Ok, I’ll be honest . . . before last night I had never heard of the Common Shelduck. Ingrid and I were sitting at our favorite watering hole, watching our beloved Boston Red Sox vanquish the Evil Empire (aka the New York Yankees), when I came across an ABA Rare Bird Alert. In Rye, New Hampshire, a juvenile Common Shelduck had been reported.
Quickly, Ingrid and I opened our phones and read everything we could about the Common Shelduck . . . a Eurasian bird that lives year-round in the United Kingdom. Sightings in the US are rare and controversial as many are attributed to escapes from breeders of rare birds.
Still, the Pink Footed Goose, Eurasian Wigeon and Tufted Duck are similar Old World birds that are now appearing regularly in the US . . . so I figured it was worth the drive.
The Common Shelduck had been sighted south of the main entrance to Odiorne Point State Park.
Located in a saltwater pond across from a beach parking area, the Shelduck used a sweeping motion to feed and was busy the entire half hour I watched him. He wasn’t the only hungry traveler….

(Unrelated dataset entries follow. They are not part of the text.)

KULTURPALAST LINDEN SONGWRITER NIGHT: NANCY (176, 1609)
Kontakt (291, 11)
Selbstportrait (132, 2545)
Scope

|Download the Free Big Year Birding App|
Peeps were all over the place, Pectoral, Semipalmated, Least and White-rumped Sandpipers and our first Semipalmated Plover since spring.
A nice surprise was a Fish Crow, that I recognized by sound and then photographed. I checked e-bird and two different observers had identified them this month at Odiorne.
An exciting day of birding . . . tempered only by 4 long hours in the car. But I’d do it again tomorrow.